**TASK DESCRIPTION**
Format the items starting with the line that contains "Given: Reply to dailycatnip's comment" and going on through the line that contains "Looking at the" as a two-column CSV with the columns instruction and answer. Give one row per item, with each field quoted and any line breaks in it replaced by spaces.

**DATA ENTRIES**
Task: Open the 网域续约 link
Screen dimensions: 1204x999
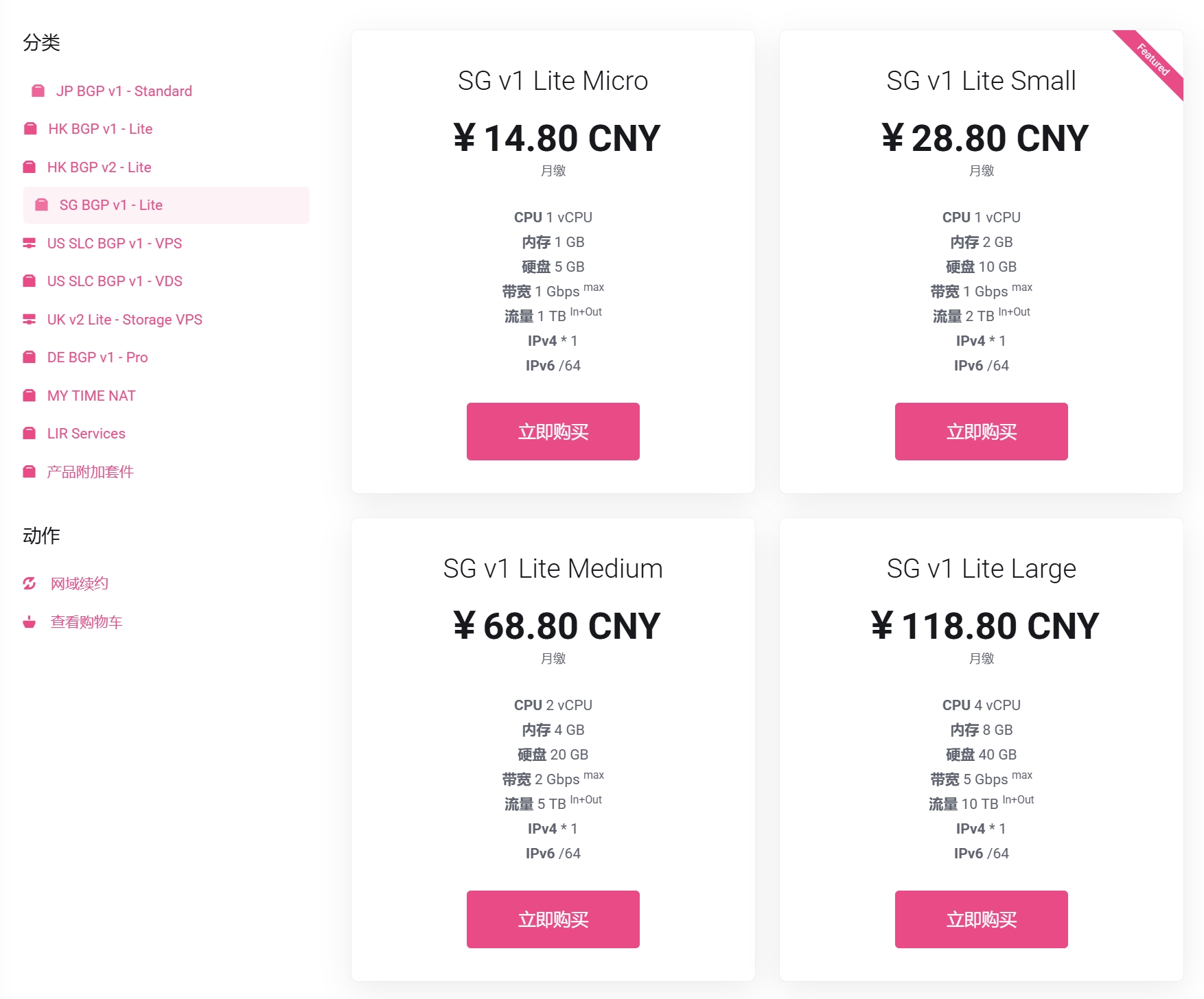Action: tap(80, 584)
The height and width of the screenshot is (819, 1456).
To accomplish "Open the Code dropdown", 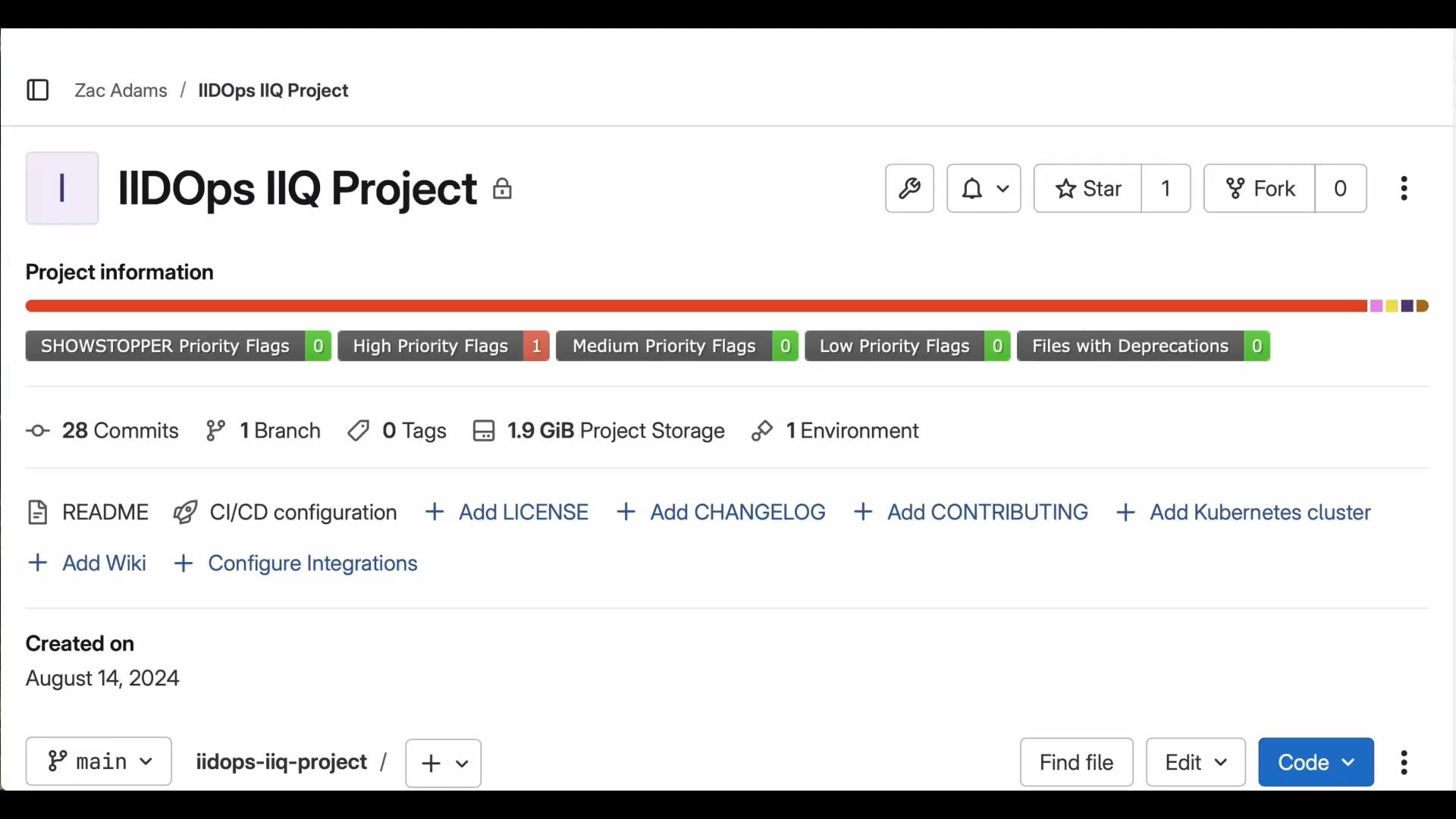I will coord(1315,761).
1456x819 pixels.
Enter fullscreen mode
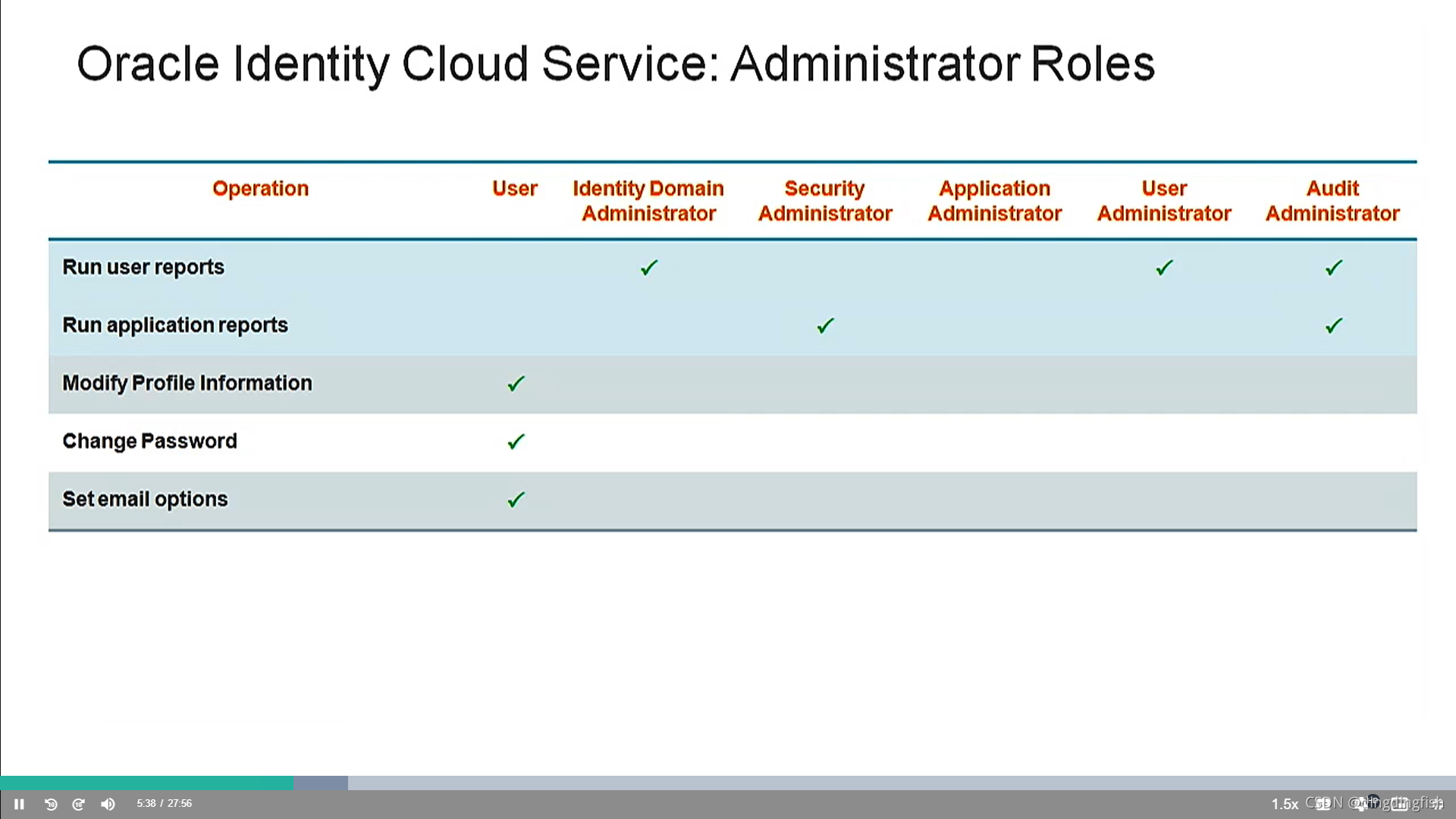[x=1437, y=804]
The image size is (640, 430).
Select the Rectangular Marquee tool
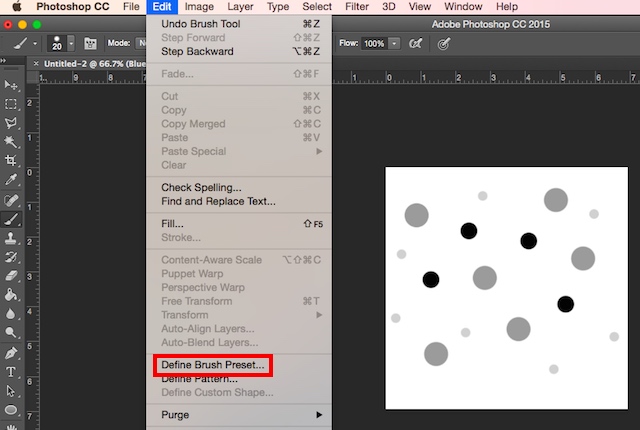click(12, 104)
==
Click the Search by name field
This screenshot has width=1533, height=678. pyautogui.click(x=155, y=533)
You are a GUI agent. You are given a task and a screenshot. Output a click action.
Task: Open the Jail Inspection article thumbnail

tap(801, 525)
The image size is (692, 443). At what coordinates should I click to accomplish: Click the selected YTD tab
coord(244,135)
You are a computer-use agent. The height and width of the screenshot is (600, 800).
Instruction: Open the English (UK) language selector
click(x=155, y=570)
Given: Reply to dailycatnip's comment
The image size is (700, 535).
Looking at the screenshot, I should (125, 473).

**COMPLETE RESPONSE**
instruction,answer
"Given: Reply to dailycatnip's comment The image size is (700, 535).","Looking at the screenshot, I should (125, 473)."